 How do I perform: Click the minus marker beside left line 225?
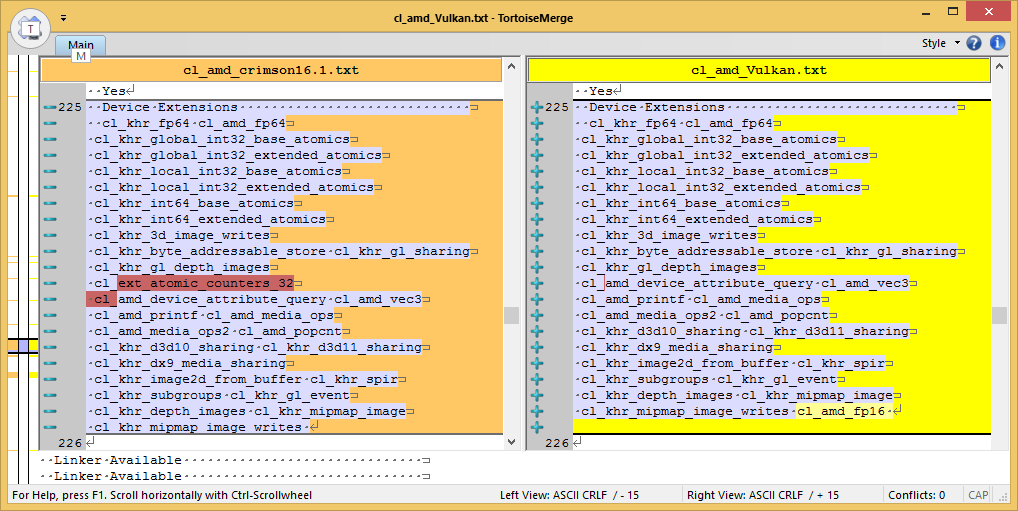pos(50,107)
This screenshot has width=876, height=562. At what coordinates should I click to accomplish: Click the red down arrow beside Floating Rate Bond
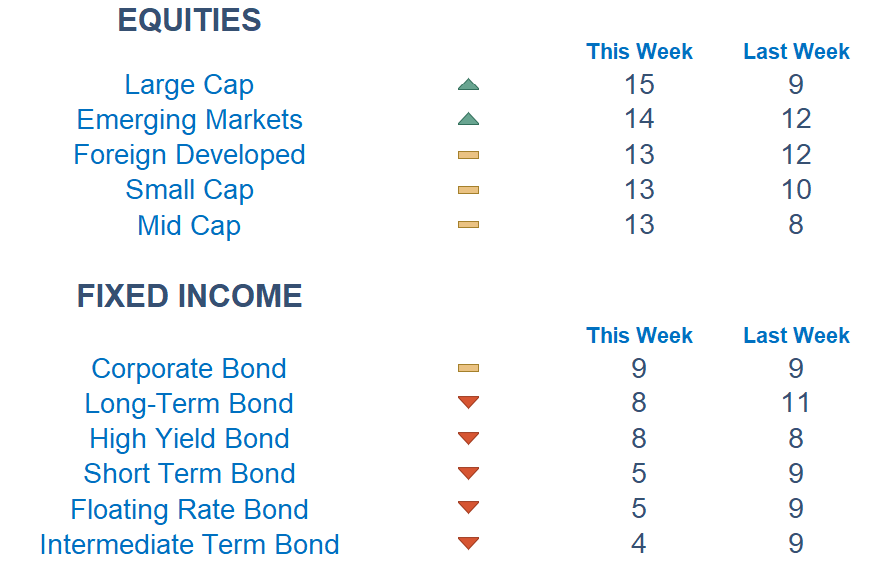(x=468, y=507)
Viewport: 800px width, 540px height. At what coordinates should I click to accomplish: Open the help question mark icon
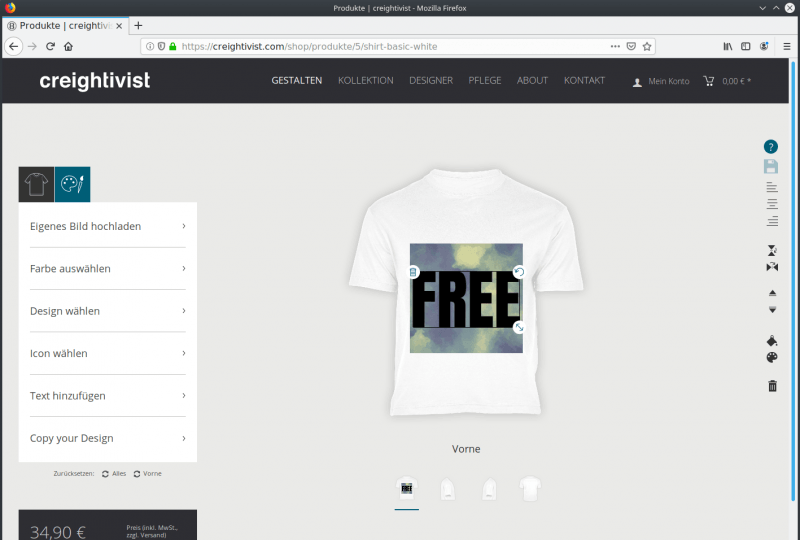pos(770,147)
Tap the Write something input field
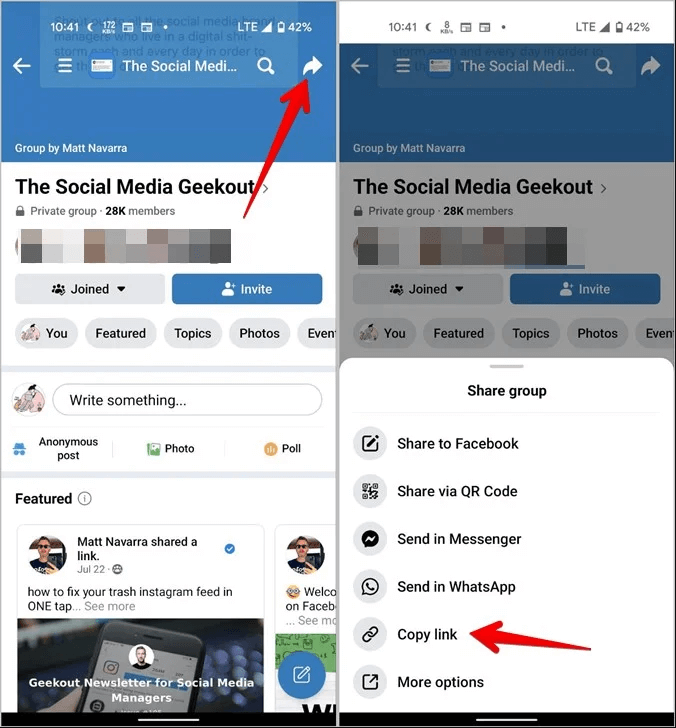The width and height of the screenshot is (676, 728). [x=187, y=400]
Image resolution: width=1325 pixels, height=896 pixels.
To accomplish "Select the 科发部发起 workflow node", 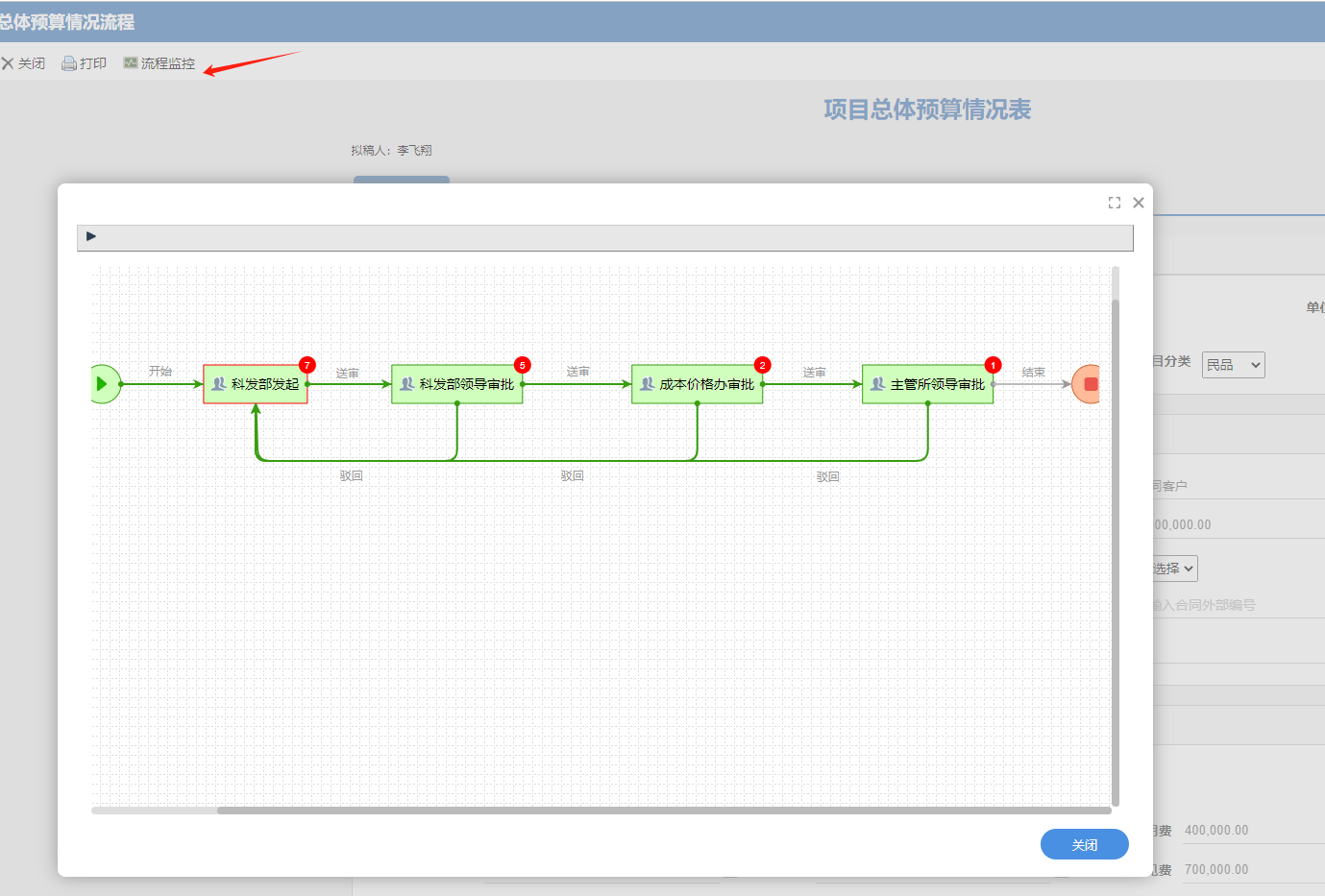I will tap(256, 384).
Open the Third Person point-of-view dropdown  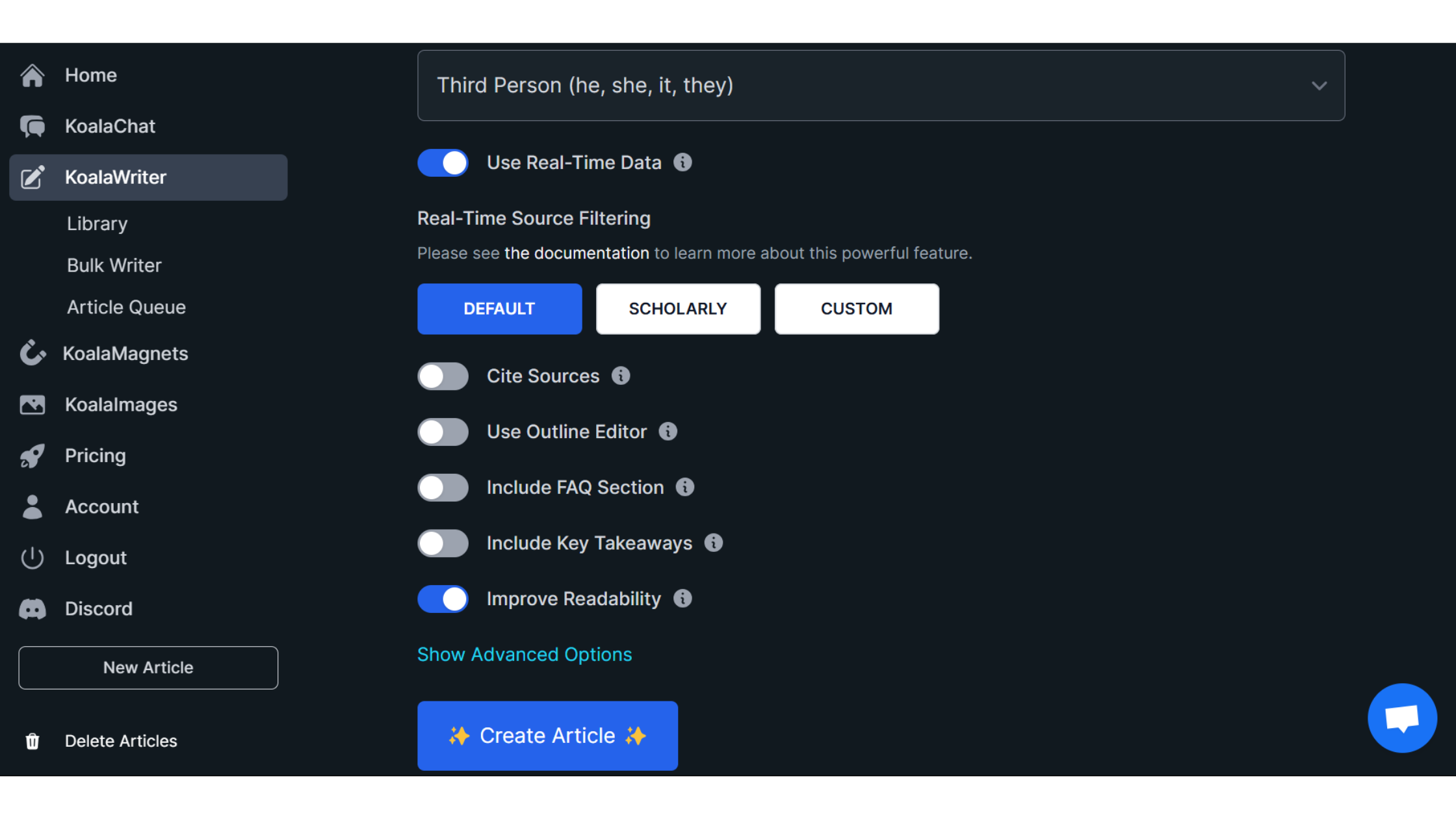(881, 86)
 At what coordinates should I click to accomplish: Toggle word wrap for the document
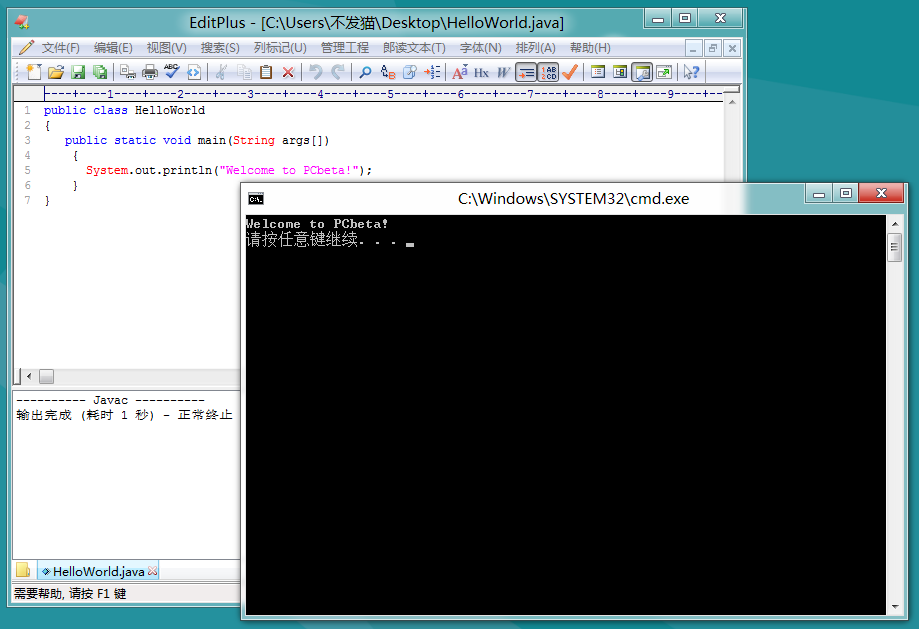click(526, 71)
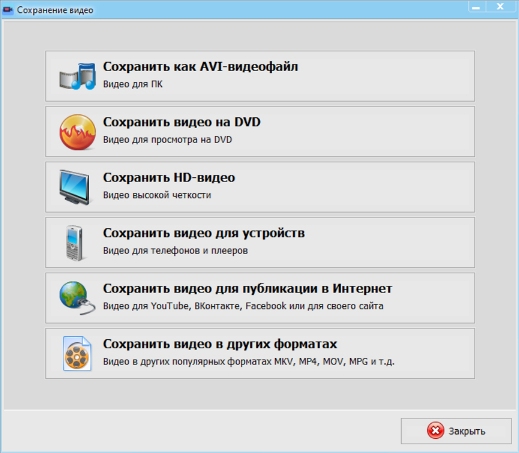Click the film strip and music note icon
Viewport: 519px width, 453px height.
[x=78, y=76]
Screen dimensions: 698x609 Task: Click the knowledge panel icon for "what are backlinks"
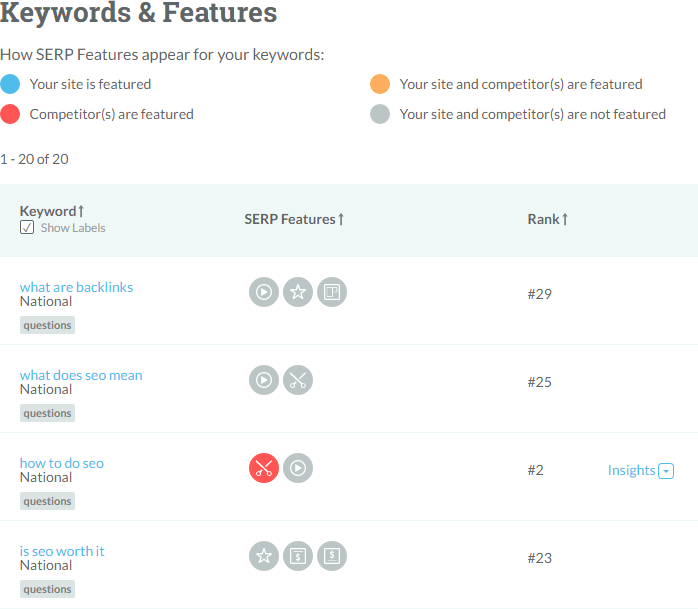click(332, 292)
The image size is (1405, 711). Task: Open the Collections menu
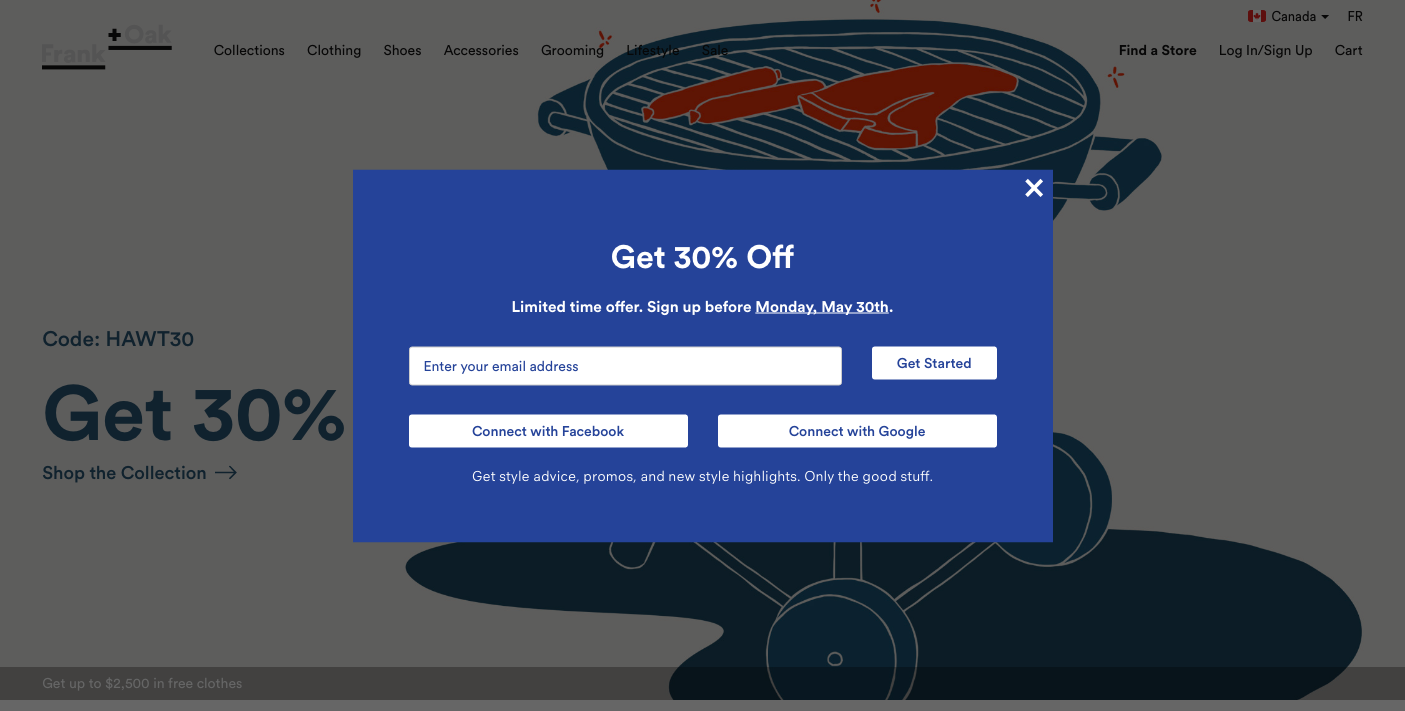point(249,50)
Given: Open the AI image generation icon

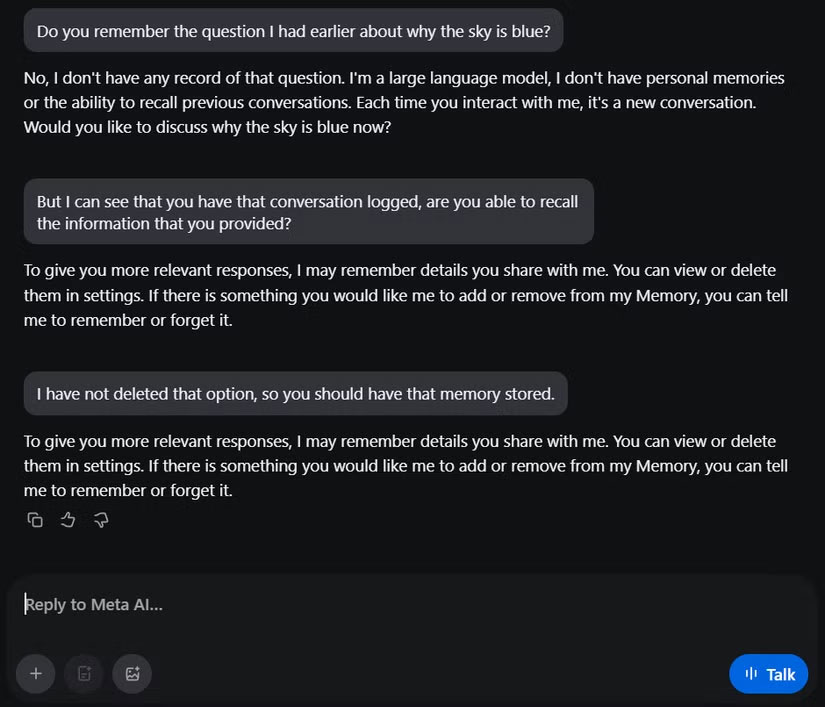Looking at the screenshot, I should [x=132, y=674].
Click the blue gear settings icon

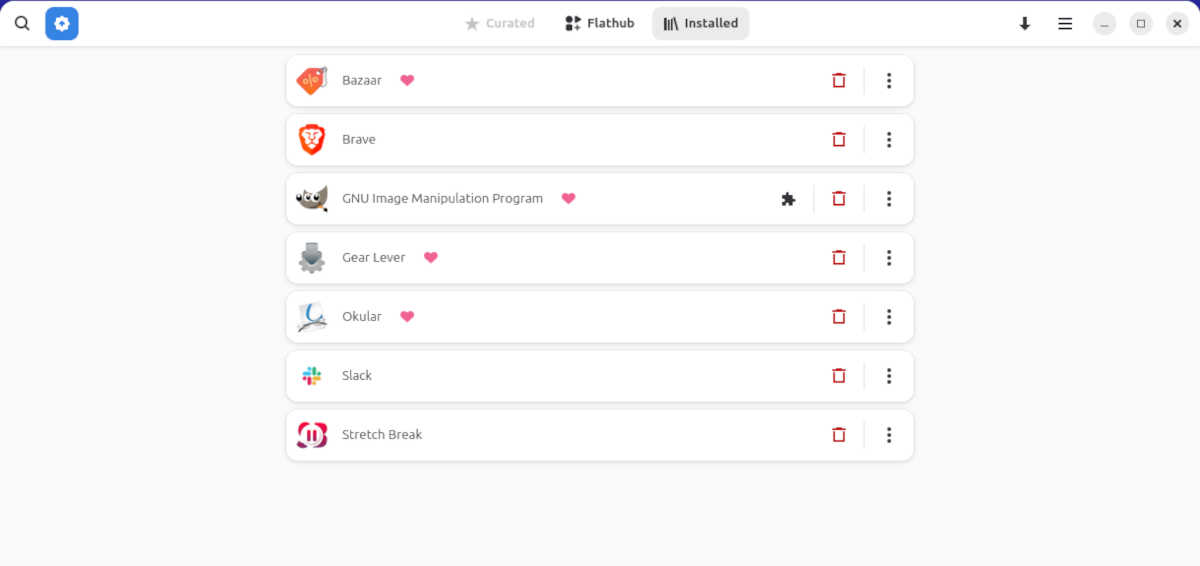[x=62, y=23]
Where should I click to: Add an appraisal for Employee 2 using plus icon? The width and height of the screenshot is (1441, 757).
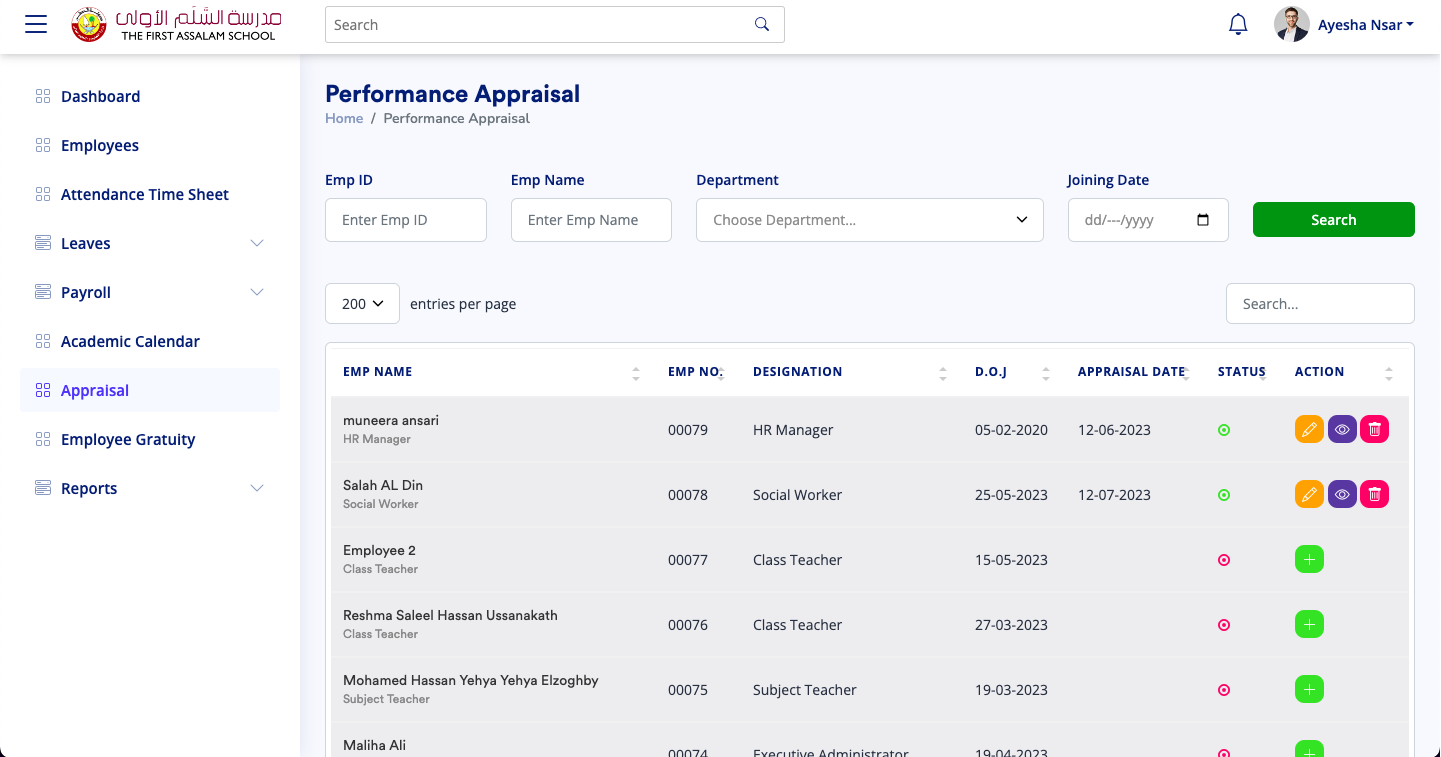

**WHAT THE TASK ASKS**
Exclude all pictures and reproduce exactly the lines from the one containing "Click the blue gear settings icon" through the final line of the entries above.

**ANSWER TO THIS EXERCISE**
Click the blue gear settings icon

[x=62, y=23]
Where should I click to: Add an appraisal for Employee 2 using plus icon? The width and height of the screenshot is (1441, 757).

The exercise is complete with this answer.